Now, the pension funds will have to collect on the debt.

The pension funds will look to three sources for repayment -- inheritances and disbursements from trusts, Symington's future earnings and hidden assets.

The pension funds are closely monitoring Symington's trust funds and potential inheritances. Manning says the pension funds expect Symington to inherit about $5 million from a relative, whom he declined to name.

Manning says Symington's mother rewrote her will so that her money bypasses him and goes to his children.

"She changed her will just before she died at his request to skip him . . . and it went to the kids," Manning says. "What is going to happen, of course, is the kids are going to favor dad with the money they got from grandma."

Symington's attorney, Rob Shull, angrily dismisses Manning's contention that Symington asked his mother to change her will on her deathbed. "There is no evidence that Fife Symington asked his mother to do anything," Shull says.

Shull declined to comment on the details of the will.

Manning says there are additional trusts that can be tapped besides the four spendthrift trusts that became a focus in both the criminal and bankruptcy trials. The so-called Frick Trusts at one time had blue chip stocks worth more than $1 million.

In last summer's interview, Symington said the four trusts had been drained of all assets to pay his legal fees, which he estimates top $5 million.

"All four of the trusts are gone. All that money has been spent on my criminal and my bankruptcy cases. It's all gone," Symington said last summer.
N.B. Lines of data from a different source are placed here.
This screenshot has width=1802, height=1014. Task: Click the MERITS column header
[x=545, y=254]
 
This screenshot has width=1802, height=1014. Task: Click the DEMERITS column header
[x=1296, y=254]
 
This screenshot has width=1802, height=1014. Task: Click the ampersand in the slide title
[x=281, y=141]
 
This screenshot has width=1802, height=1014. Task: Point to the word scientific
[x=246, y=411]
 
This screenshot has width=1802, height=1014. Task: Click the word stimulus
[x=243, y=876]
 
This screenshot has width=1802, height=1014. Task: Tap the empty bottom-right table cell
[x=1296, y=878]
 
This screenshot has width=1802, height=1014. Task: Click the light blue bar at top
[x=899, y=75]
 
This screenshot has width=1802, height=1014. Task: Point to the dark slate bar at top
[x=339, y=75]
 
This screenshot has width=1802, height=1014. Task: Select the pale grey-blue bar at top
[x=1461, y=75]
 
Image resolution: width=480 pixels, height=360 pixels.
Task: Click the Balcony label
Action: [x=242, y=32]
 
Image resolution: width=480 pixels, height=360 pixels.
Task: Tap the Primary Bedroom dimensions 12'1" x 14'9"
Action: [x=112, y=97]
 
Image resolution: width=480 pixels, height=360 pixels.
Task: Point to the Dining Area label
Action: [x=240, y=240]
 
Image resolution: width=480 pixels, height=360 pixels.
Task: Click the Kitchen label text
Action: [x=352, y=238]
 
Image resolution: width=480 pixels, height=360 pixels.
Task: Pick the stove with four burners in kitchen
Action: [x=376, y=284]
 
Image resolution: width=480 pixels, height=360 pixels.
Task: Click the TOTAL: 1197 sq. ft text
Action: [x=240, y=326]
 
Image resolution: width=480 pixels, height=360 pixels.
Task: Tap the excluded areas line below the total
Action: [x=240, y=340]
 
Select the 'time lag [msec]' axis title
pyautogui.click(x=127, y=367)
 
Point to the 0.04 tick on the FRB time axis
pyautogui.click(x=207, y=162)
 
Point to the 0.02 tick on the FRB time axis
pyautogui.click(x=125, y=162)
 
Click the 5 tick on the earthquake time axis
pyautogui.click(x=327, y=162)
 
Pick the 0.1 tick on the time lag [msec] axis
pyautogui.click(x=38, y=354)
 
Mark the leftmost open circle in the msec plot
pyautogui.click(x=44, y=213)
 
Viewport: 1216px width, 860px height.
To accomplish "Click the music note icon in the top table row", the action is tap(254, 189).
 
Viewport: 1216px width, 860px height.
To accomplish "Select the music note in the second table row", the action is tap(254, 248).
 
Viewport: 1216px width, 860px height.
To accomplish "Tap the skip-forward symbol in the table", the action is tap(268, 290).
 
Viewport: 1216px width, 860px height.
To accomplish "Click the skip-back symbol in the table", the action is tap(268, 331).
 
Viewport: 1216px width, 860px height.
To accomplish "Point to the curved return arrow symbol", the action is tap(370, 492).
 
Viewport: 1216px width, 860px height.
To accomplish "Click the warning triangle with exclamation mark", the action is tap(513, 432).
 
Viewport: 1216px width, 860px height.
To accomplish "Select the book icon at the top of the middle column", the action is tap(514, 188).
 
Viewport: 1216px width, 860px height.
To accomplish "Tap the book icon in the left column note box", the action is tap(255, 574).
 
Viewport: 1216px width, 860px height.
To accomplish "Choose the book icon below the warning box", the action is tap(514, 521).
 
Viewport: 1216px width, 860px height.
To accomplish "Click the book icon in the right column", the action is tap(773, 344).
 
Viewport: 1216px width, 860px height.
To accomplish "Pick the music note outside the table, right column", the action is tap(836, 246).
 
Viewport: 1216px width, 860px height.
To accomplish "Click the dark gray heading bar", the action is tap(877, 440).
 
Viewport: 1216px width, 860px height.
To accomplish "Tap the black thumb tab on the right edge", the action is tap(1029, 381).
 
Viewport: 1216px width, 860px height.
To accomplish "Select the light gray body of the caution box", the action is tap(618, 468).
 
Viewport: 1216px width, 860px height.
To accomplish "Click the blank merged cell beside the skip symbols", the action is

Manning doesn't believe that claim. "That's not true and he knows it," he says.

In any case, the four Frick trusts have tight "spendthrift" provisions, making it legally impossible for the pension funds to go after whatever principal may remain.

The pension funds will also try to locate assets Symington may have diverted to other people, including friends and relatives, Manning says.

Finally, the pension funds can tap into Symington's future earnings. Symington is free to resume his real estate development business now that he's been pardoned by the president.

"He can get his license and be a real estate developer, and if he ever makes money honestly again, we want to be there to share that money with him," Manning says.

Symington, who was out of the country and could not be reached for comment on Nielsen's ruling, will likely have at least one more direct confrontation with Manning -- at a future debtor's examination that will allow the pension funds to closely examine all his personal assets.

"We want that to happen as soon as possible. It will be fun," Manning says.

It's unlikely that Symington shares the same upbeat view of yet another round on the witness stand.

Last summer, Symington looked into his future and gave a mixed vision of bleak defiance.

"If they win, and they may well win . . . they will in effect have buried me financially for the rest of my life," Symington said. "They are not going to get any money."